Actually reading is a bit of a secret. Apart from my flatmates, sisters and best friend, I don't know anyone who reads. One workmate who was temping during the school holidays (19yo uni student) told me he has never read a book that he didn't have to for school. I couldn't believe it. It lead to asking the courier driver if he ever read books, the answer being "not since I was a little kid" I take books with me to work that I read when I'm waiting at the bus stop, on the bus...and it sits in my bag during breaks 'cos i'm too embarrassed to read them when people at work will see me.

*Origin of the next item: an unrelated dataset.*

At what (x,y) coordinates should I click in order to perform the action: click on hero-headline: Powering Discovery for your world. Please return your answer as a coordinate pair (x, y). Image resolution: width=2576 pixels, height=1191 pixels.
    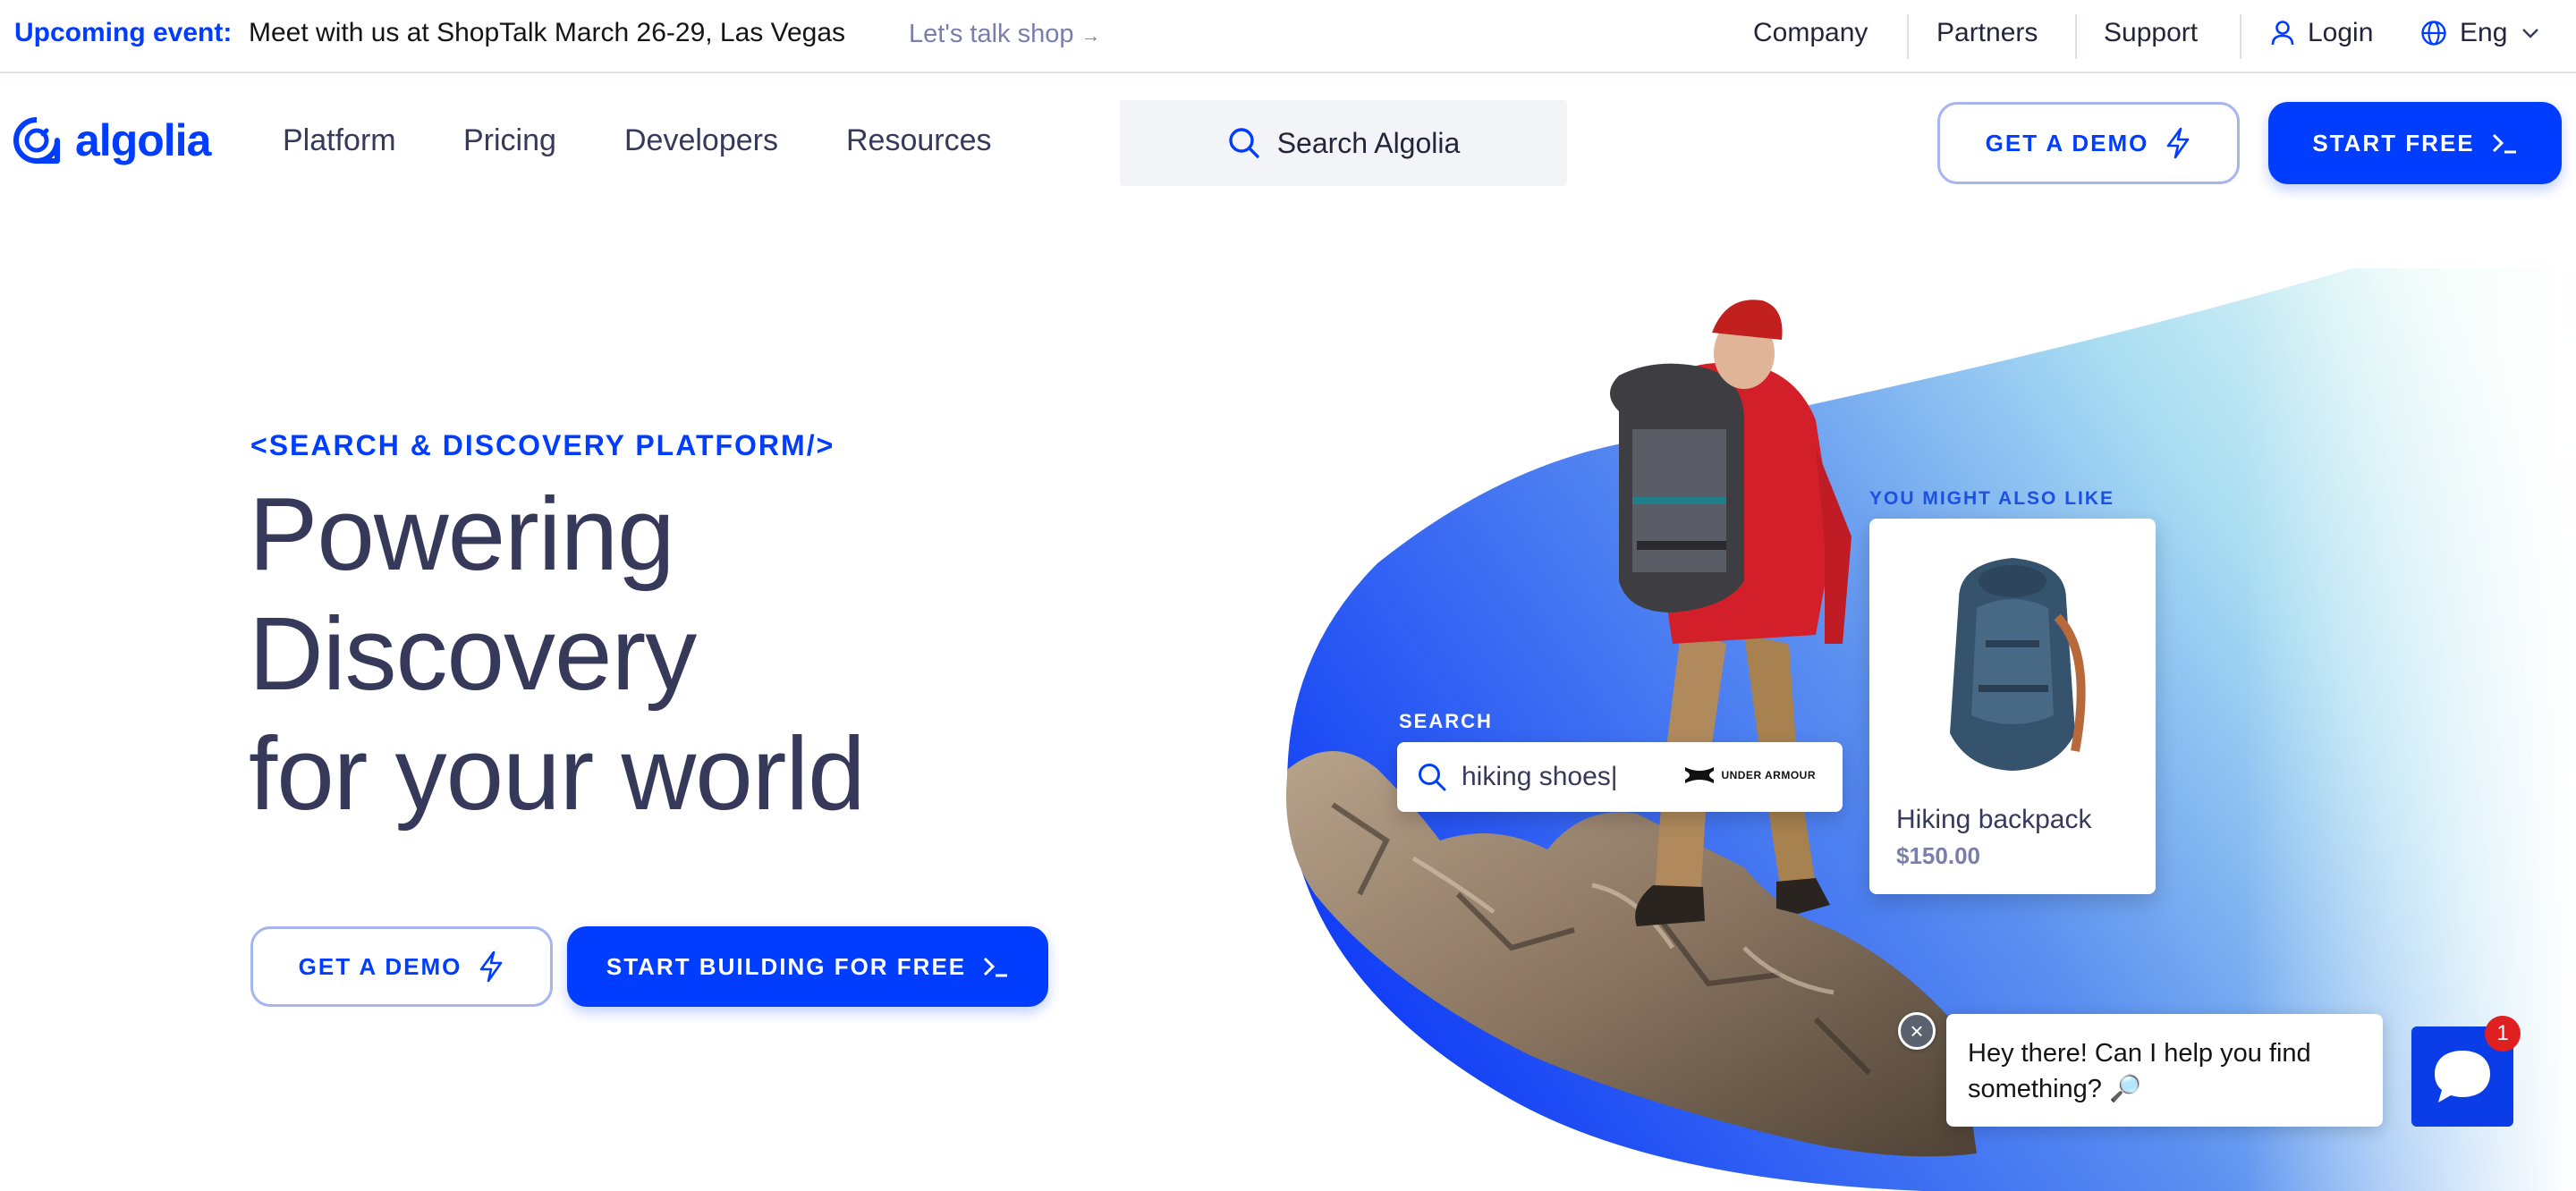
    Looking at the image, I should click on (557, 653).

I used to read fanfic...about my favourite band at the time, Creed lol in my late teens when I had just started uni I was obsessed with all things Creed, incl. fanfic. A friend on one of the boards actually wrote me into one of hers...good times. The only other fanfic I've read was for the Lord of the Rings and it was brilliant.

Anonymous said...

Confesson time indeed.

I often get partway through and skip to the end - doesn't mean I won't read the book all the way through, but I want to know that I am not wasting my time so I skip to the end to make sure it is worth it!

It's a rare day that I'd re-read a book.

I too dog ear books, unless I can find something paper-ish to use as a bookmark, which doesn't often happen.

I don't like "classic literature" -I periodically try again, but I just can't get into it. But I do read classic sci-fi.

I prefer sci-fi to fantasy - and it irks me that these two always get lumped together, they're pretty different overall.

tosca said...

@breve711 Thanks for taking the time to comment :) I am constantly amazed by the number of people I meet (both in and out of libraries) who say they don't read. Do you think they mean 'I don't read for fun'? It blows my mind. I'm sometimes too self-conscious to read my more lurid romance novels on the bus. This doesn't happen all that often, though :P As for fanfic, I have tried a couple other fandoms (Sherlock, Smallville and Glee) and discovered they really weren't to my taste, and so have stuck with Supernatural for the last 3 years or so. I've yet to try the LOTR ones, but do want as I've heard they're quite epic.

tosca said...

@Anonymous: I most heartily endorse reading the end so you know, upfront, that you're not wasting time! You don't re-read? Possibly I'm amazed by that because I re-read too much. I was guiltily un-dog earing books just last night *pulls a face* I adore classic lit but, had it been left to my mother, I would never have read them at all. She abhors the stuff :P I know EXACTLY what you mean by scifi/fantasy being lumped in together. They're two very separate and distinct genres and it's driven me barmy for years that libraries don't separate them out *stamps foot*

Kelly said...

Whew! Glad to know I'm not the only one who finds it hard to read New Zealand authors! I know I should, but quite often I find their books so hard. I had to stop reading one of Janet Frame's after one chapter once. I also got about 2/3 of the way through Mister Pip before I had to give up. It makes me feel really bad, but at the same time I guess they're not my genre.

There are some NZ authors I like though. I loved Helen Brown's "Cleo" - now I'm itching to read the sequel to it, and even though he's a young adult author I've always enjoyed David Hill's books.

breve711 said...

@anonymous i love re-reading my favourite books! i rarely read new authors because i hate starting a book and not liking it.

the only nz author i've read is nalini singh, and i didn't know she was a kiwi at the time.